01話 街と店
ここは桜の看板を掲げた駆け出しの錬金術師が営む店。
俺―福富春幸は今日もいつものようにやる気無く店番をしていた。
客の入りは一日に一桁程度の少なさだが気にすることも無い。まとめ買いをする客が多いので一人当たりの売り上げがそこそこの額だからだ。
今日の一番の売れ行きは今朝作った焼き菓子だ。ご近所の夫人が友達と茶会をするからとたくさん買っていった。次は薬品かな。
この店は特に何を専門に扱う店と決めているわけではない。
錬金術で作り出せる物を好き勝手に棚に並べている内に『万能の雑貨店』なんていう分不相応な呼び名で呼ばれるようになってしまっていた。
万能などと言われていても作れない物は数多く存在するし、錬金術で作れない物は商品として扱わないという縛りもあるため、野菜や肉、薬草や鉱石などの素材品はこの店では売っていない。
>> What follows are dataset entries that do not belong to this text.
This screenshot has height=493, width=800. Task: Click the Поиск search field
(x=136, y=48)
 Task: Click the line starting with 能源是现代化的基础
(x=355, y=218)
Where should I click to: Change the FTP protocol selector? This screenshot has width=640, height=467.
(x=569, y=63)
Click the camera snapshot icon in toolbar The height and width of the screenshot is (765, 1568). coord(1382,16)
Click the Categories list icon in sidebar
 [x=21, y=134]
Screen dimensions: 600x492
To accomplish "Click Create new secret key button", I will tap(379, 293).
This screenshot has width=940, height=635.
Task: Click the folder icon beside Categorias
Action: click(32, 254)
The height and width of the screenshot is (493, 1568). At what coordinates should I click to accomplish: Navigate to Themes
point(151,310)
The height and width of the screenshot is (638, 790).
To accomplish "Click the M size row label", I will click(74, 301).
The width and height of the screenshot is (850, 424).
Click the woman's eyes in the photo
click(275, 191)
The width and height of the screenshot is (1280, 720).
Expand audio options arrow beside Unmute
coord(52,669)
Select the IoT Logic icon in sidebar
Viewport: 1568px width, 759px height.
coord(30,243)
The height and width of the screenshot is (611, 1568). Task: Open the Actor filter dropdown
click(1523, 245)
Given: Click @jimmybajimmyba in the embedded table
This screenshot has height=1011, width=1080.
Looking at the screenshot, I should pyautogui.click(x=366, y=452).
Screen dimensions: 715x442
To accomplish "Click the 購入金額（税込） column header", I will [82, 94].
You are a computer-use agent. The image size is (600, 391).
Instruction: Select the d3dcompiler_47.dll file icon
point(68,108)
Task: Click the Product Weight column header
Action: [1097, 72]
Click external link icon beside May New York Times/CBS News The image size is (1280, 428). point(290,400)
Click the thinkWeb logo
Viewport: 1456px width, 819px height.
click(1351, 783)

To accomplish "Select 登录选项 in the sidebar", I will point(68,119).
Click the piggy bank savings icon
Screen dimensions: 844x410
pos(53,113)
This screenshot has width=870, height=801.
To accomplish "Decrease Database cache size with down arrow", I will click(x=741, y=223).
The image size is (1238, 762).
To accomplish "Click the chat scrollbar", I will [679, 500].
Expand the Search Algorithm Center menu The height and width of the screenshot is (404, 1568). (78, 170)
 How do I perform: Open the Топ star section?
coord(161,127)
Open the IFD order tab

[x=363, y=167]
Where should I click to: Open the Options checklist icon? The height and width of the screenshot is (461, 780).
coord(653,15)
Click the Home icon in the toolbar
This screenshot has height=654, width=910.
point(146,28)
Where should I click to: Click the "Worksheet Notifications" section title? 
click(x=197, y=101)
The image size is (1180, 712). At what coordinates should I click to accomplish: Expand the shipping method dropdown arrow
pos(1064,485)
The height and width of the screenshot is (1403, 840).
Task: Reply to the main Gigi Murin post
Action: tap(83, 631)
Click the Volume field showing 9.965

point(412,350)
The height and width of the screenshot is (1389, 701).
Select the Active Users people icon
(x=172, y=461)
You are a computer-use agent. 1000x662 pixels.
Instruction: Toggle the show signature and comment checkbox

素材品を他店や冒険者から買い取り、加工調合して商品にすることがこの店の基本である。
客の層が一般市民や冒険者が多いため作る商品が日用品や薬品に偏っているが、ごく稀に貴金属や宝石を錬成し装飾品に加工する事もある。
しかし俺は作ったそれらを棚に並べる事はしていない。
錬金術師としては貴重な貴金属や宝石を作り出すことの方を本職とするべきなのだろう。
ただ俺としてはそれをするのはどうも気が乗らなかった。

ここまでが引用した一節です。